Available records section start

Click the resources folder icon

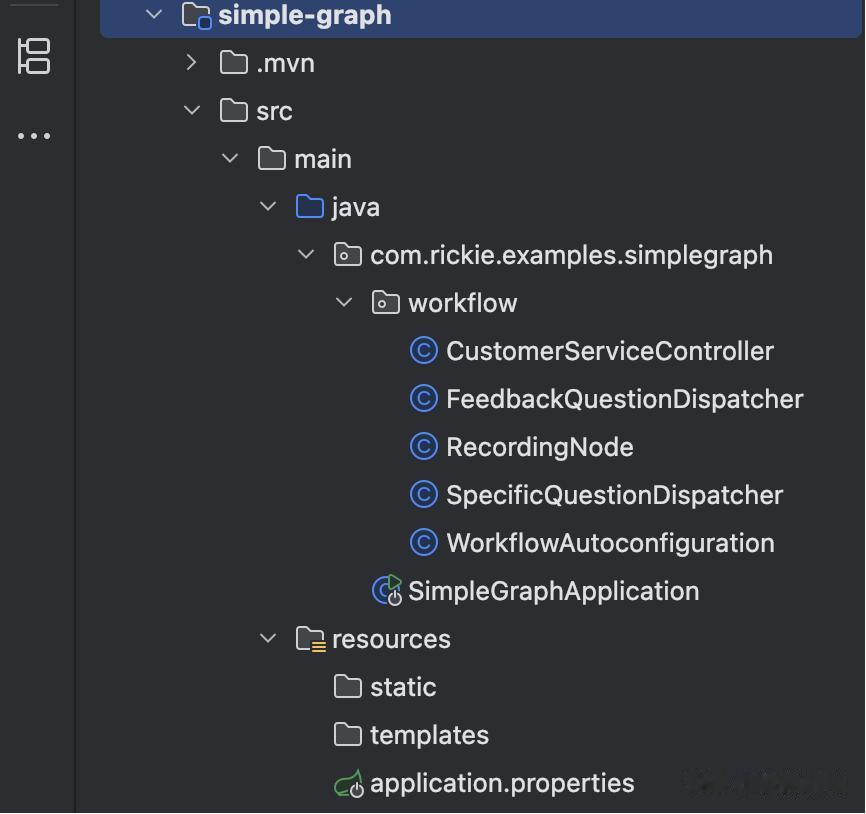pos(311,639)
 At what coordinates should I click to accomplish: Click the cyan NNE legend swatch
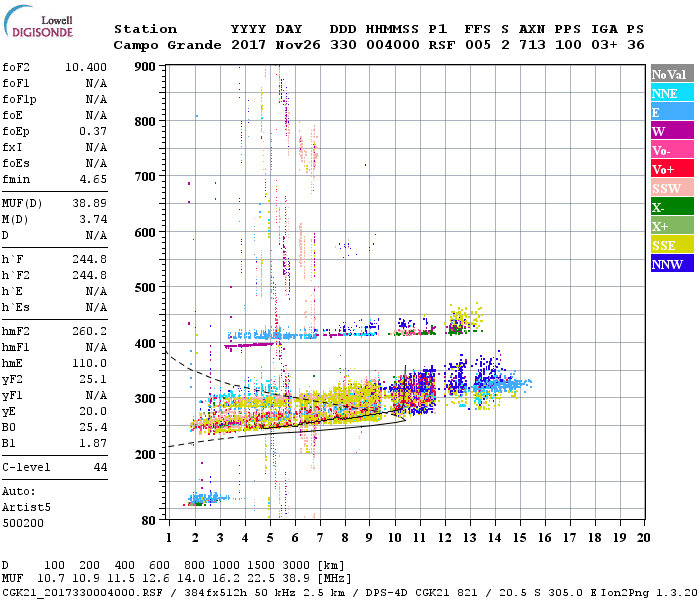pyautogui.click(x=670, y=93)
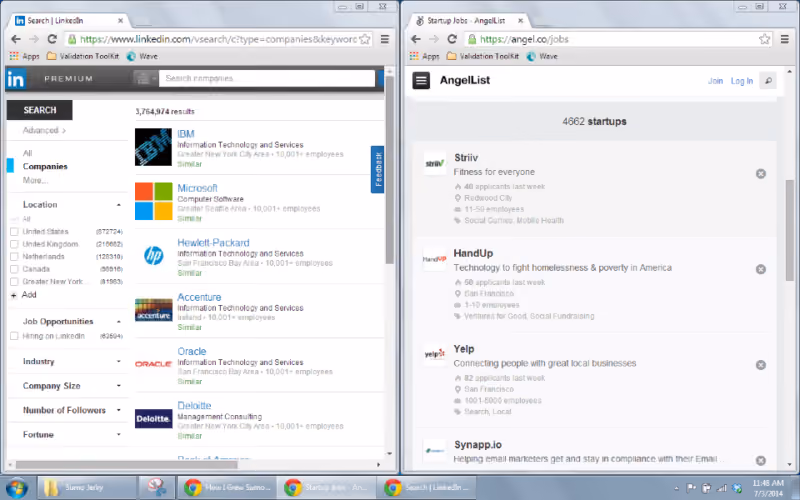Click the LinkedIn page vertical scrollbar
Screen dimensions: 800x500
[x=390, y=170]
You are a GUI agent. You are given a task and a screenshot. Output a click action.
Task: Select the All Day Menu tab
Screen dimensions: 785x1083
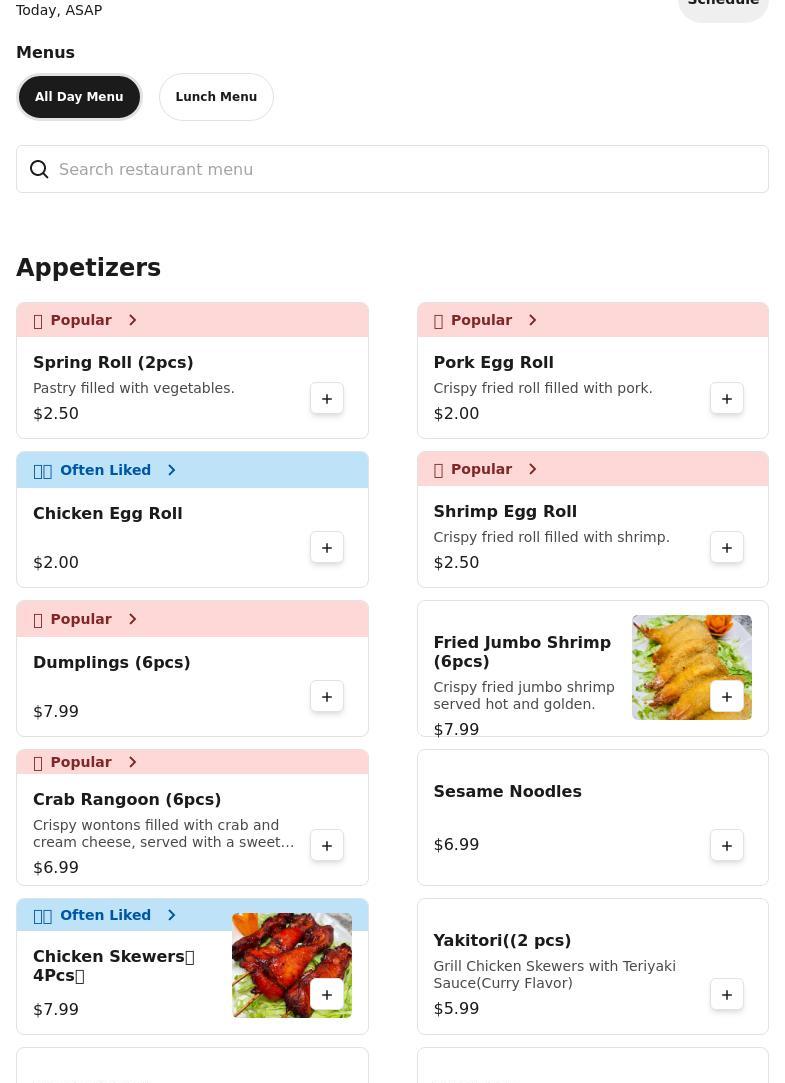(x=79, y=97)
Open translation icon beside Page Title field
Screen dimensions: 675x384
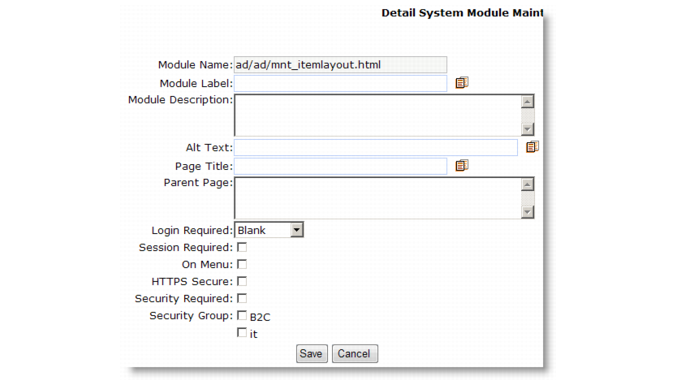point(461,165)
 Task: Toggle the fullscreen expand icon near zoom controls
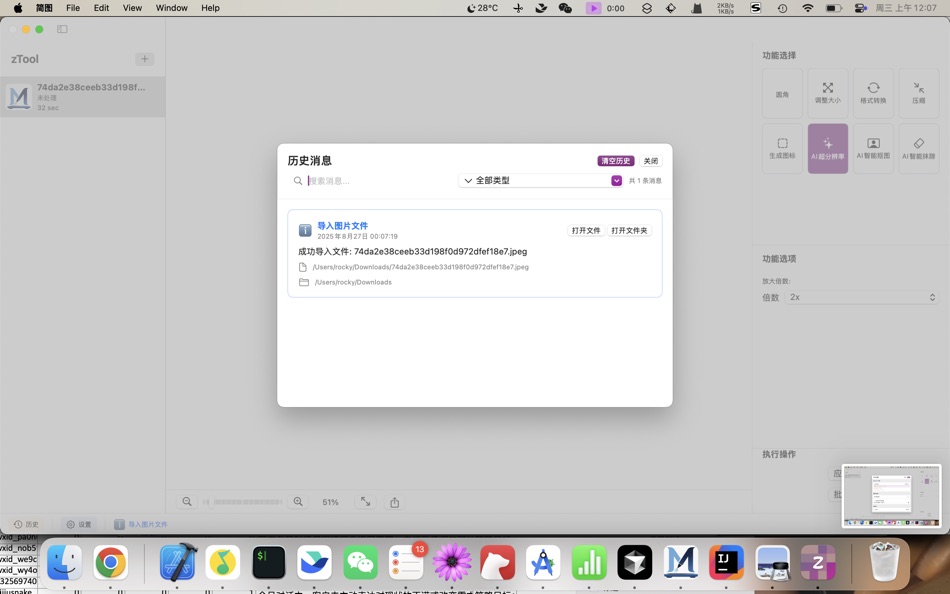click(x=364, y=501)
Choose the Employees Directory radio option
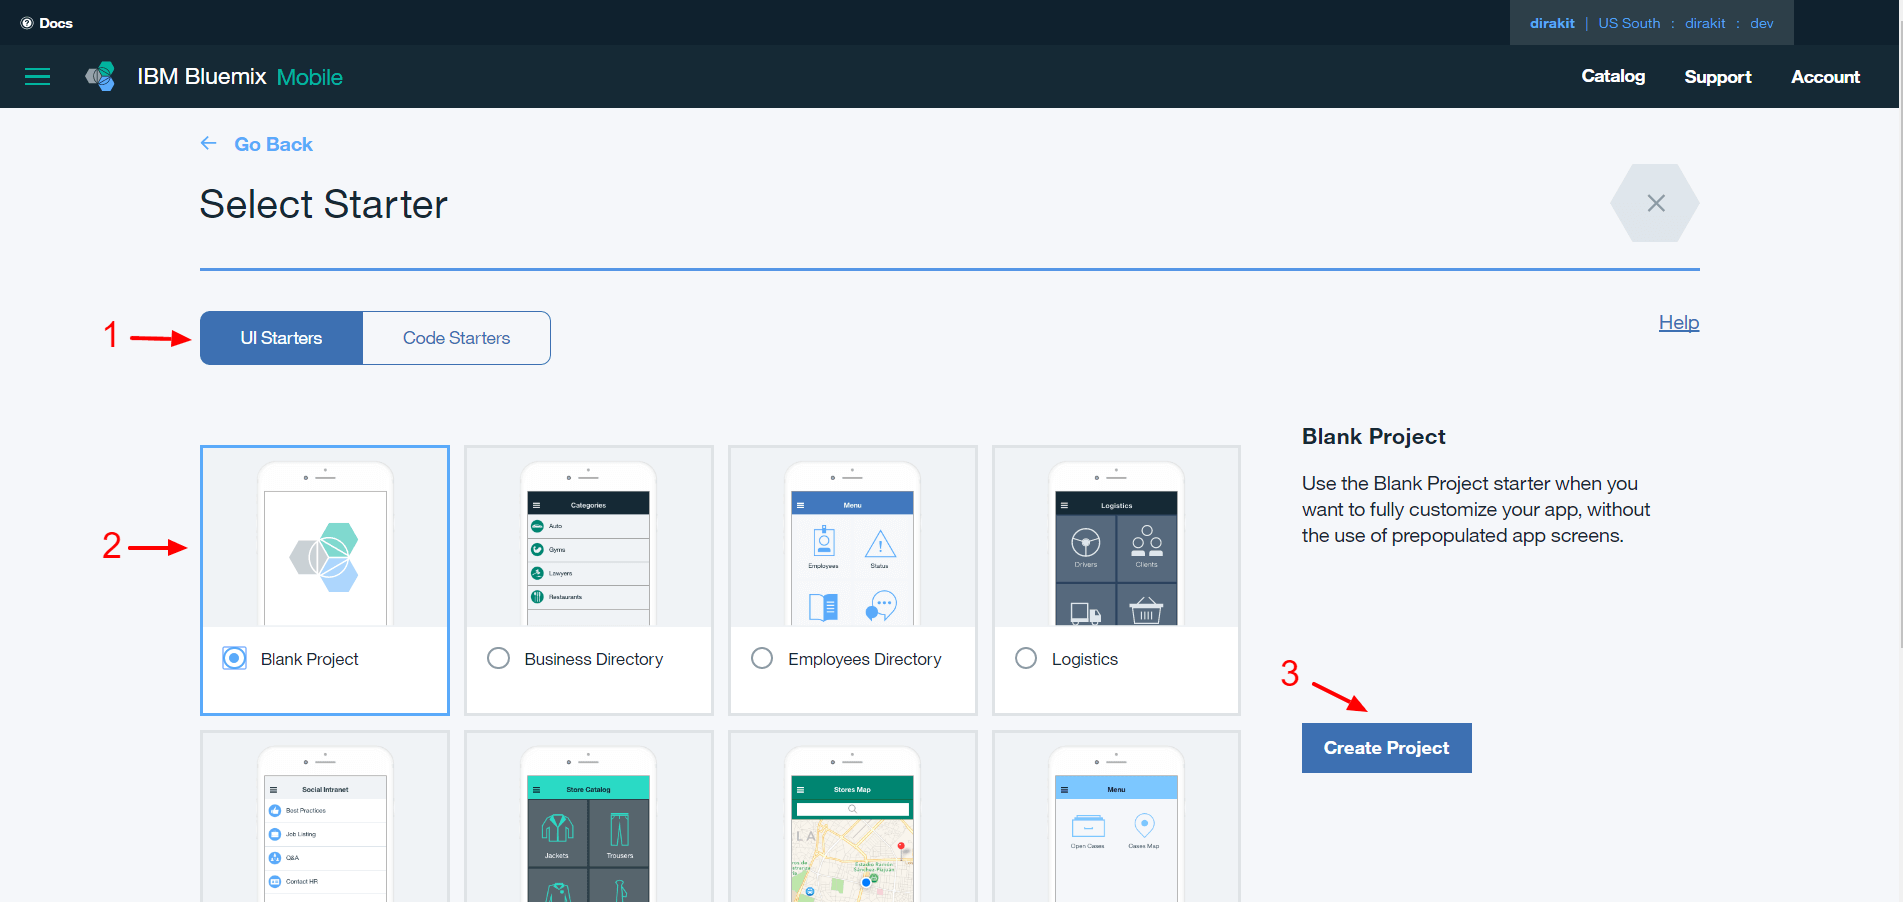Image resolution: width=1903 pixels, height=902 pixels. point(762,658)
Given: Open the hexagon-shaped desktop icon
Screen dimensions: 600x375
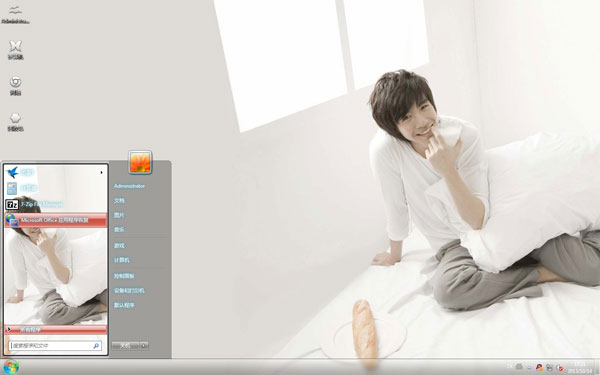Looking at the screenshot, I should point(15,122).
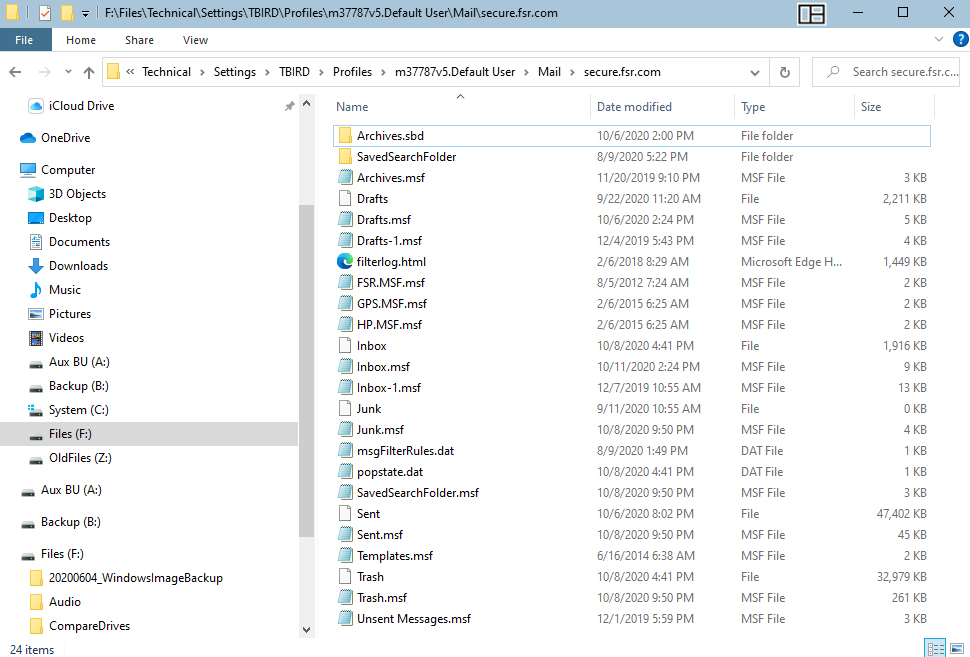The image size is (970, 657).
Task: Open the address bar history dropdown
Action: (x=755, y=72)
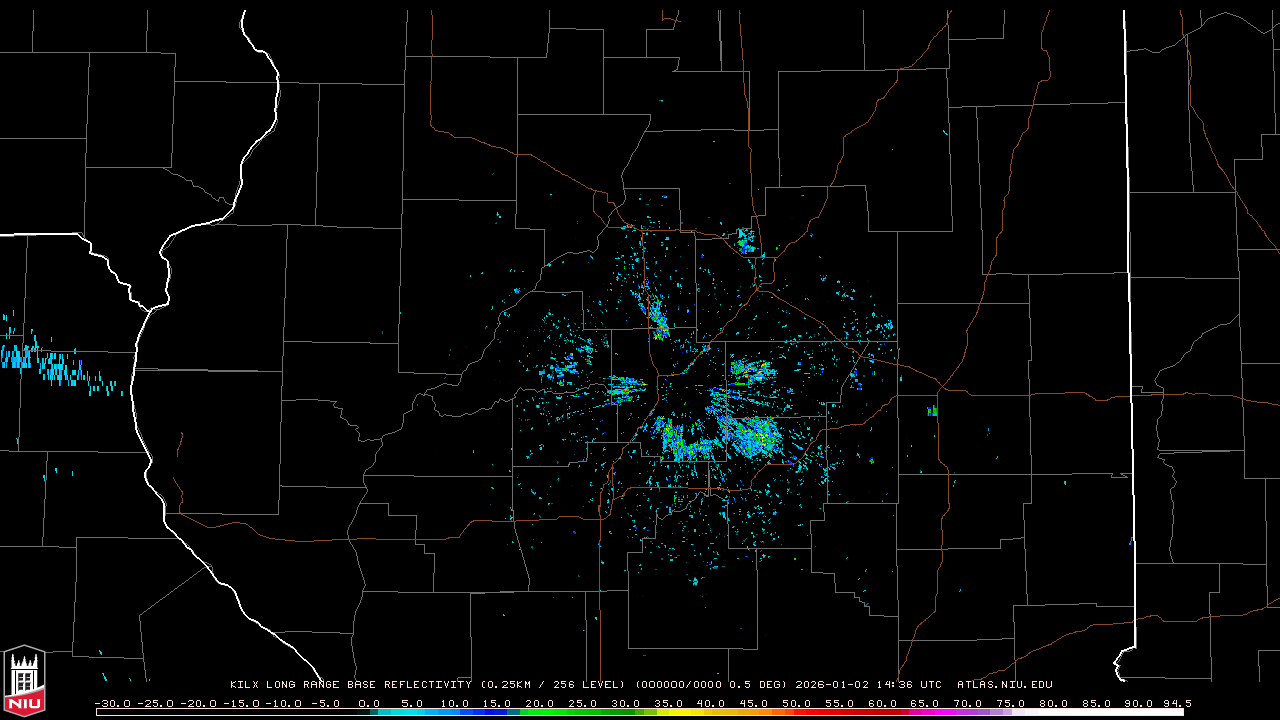Click the 2026-01-02 14:36 UTC timestamp
The image size is (1280, 720).
pos(868,685)

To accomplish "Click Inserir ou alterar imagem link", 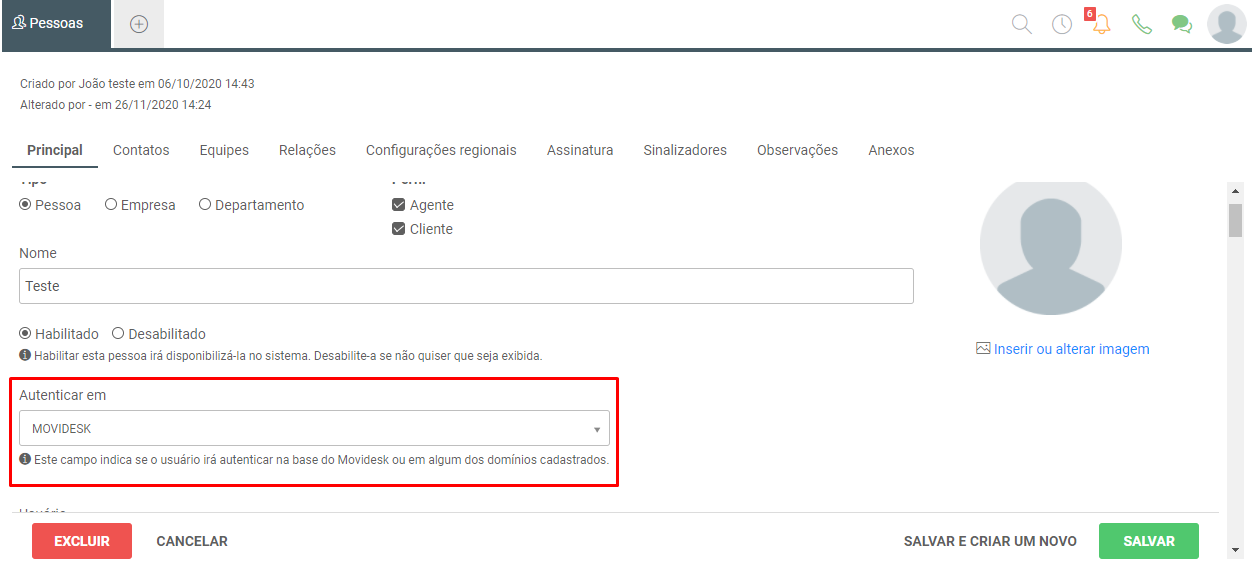I will click(1063, 349).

Available records section end

What to work on
Repeat the listing above up to and including the line with "Task: Select the All Day Menu tab", starting from its first line. Drop any pictures.

Response to this task
Click the resources folder icon

pos(311,639)
 At what coordinates should I click to accomplish: Click the cyan NNE legend swatch
pyautogui.click(x=670, y=93)
Click the LinkedIn page vertical scrollbar
Screen dimensions: 800x500
[x=390, y=170]
You are a GUI agent. You are given a task and a screenshot. Output a click action.
Task: Select the All Day Menu tab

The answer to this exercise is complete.